My old `73 Mopar came factory equipped with an E-ignition, it will like-wise fire off under similar circumstances.
 
My 850 fired up twice by just turning the key on and its not a elec.start (74) with the old boyer ignition, the first time it did it I was setting the timimg and my mate was sitting down near the kick starter and I was on the timing mark side of the Norton, when I turned the key on the bike fired up and was idling at the right speed, after a while my mate just looked at me and asked how I did that when I wasn't even near the kick starter, I just laughted and said magic and left it at that, had him stuffed, that was over 25 years ago and I never did tell him how it happened, my mate got killed in a motorcycle crash about 1 year later, just reading this Last gasp just made me remember my best mate.

Ashley
 
Thanks for the responses. For the record, I have a Pazon ignition. Glad it is 'normal' and one less thing to worry about.
 
I used to have a Triton with an 8 valve Weslake head on a T120 engine and Boyer ignition, it had no key just the kill switch (which was part of the twistgrip cluster from a Suzuki ) the bike looked a bit ratty and would draw some smirks and unkind comments from the local lads on their 250 Yamaha's and Suzuki's.
I had got this technique down to a fine art, with a warm engine set just over TDC it would fire up with a flick of the switch.

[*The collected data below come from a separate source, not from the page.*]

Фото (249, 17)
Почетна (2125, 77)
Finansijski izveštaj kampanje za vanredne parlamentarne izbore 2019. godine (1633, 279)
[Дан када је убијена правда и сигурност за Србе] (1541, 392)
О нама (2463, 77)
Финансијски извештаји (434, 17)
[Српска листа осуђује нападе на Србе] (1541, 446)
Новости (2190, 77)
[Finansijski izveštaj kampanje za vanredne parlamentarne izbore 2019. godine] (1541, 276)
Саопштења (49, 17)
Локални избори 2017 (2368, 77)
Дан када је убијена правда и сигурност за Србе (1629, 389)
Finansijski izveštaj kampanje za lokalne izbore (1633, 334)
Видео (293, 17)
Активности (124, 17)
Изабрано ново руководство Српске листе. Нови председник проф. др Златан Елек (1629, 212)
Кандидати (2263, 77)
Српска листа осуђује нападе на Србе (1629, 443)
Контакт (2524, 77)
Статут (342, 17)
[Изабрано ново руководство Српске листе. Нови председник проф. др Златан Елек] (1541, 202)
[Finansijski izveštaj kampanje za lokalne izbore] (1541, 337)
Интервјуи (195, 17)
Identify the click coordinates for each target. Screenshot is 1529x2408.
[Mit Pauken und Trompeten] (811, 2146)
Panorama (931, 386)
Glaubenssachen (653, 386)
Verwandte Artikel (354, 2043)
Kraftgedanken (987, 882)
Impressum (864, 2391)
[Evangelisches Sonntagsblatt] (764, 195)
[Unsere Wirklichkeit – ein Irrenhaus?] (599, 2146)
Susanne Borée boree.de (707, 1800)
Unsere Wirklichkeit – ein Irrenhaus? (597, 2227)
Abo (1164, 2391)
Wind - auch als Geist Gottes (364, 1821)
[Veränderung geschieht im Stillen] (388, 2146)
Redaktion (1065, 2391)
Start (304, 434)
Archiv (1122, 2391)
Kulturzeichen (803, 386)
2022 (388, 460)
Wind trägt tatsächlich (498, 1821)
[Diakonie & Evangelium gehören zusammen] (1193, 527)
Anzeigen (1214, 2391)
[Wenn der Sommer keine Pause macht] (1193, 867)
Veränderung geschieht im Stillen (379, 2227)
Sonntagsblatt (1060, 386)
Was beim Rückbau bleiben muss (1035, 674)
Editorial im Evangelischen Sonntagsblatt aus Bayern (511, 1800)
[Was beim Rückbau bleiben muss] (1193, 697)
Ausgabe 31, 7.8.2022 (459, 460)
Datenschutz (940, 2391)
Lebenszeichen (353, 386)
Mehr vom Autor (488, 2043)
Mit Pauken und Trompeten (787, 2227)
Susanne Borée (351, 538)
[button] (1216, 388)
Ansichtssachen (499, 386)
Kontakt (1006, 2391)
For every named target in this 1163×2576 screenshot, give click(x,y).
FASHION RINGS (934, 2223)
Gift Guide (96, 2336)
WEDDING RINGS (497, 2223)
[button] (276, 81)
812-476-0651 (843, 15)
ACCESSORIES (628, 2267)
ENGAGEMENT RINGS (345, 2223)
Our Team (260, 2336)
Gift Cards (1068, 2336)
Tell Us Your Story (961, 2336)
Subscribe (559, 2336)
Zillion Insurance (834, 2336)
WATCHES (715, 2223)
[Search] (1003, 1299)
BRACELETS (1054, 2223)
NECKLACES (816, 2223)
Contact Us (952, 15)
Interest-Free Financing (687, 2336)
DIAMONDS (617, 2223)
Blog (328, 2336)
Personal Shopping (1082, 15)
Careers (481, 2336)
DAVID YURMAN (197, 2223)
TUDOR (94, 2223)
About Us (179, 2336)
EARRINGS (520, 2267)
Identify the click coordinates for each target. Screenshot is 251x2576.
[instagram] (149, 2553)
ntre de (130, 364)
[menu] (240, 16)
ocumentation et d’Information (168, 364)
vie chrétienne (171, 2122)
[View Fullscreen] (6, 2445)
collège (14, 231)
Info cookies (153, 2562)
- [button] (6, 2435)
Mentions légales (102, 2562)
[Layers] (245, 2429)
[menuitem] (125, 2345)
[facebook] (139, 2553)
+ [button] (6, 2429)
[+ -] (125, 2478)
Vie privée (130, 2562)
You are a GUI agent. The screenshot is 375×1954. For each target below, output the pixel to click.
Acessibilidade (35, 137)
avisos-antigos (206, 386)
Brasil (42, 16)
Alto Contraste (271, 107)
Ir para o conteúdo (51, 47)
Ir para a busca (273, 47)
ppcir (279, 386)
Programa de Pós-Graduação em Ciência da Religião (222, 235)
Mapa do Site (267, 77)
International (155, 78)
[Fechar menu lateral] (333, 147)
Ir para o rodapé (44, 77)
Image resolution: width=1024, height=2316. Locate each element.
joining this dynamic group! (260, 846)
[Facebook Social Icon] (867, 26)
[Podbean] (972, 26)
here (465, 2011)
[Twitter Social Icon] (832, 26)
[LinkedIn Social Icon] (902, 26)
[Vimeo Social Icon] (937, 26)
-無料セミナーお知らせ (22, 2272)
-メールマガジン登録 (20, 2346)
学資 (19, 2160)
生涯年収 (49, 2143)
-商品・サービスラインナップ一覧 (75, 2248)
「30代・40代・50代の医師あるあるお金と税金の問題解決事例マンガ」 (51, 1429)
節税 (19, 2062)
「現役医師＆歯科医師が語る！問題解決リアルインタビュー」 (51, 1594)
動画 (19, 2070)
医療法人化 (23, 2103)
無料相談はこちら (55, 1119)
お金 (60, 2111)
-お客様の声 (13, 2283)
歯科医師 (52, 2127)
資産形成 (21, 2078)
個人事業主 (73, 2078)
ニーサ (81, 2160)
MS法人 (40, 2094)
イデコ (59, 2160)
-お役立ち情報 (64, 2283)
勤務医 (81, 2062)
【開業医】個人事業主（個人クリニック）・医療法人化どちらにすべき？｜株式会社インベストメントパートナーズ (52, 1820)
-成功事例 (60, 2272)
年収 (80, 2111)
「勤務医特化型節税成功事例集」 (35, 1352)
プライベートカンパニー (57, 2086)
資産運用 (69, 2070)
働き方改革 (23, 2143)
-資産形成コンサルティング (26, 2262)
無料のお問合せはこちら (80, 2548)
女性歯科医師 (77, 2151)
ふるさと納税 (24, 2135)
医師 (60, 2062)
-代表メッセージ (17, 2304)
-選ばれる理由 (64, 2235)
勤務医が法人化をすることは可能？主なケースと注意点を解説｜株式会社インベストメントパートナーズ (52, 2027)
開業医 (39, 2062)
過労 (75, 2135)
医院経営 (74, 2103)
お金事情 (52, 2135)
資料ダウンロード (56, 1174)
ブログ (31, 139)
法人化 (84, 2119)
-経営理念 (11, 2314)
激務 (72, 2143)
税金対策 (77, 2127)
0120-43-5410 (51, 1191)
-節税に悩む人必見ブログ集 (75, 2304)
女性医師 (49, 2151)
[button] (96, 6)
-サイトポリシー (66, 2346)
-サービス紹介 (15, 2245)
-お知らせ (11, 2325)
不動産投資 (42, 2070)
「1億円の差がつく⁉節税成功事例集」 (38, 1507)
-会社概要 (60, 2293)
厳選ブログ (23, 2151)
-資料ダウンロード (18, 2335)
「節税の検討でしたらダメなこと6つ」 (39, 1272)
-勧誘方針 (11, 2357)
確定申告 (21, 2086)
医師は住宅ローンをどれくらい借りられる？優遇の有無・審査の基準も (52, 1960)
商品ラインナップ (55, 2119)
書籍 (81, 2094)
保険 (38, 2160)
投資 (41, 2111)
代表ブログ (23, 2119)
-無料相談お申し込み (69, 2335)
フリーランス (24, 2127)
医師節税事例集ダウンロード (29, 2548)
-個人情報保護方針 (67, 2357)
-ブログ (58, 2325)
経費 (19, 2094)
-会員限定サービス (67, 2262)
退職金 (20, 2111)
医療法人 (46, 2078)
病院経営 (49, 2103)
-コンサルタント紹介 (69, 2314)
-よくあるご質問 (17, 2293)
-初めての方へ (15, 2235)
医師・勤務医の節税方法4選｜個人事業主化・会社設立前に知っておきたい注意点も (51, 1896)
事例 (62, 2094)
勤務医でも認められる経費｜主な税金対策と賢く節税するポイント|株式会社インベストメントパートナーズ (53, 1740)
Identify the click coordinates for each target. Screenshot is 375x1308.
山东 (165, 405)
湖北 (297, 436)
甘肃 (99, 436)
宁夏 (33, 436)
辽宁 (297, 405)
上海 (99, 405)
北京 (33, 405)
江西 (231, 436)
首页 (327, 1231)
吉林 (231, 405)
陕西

On this particular day the bike was parked up against the wall of the bank(No Main or side stand)and I came out to find the young "Local crew" standing over it, the comments started about it being a "shitheap" and "Old Brit junk" so I smiled, prepped the bike, got on flicked the switch and it fired up straight away.
I wish I'd had a camera, the look on their faces will be etched in my mind forever.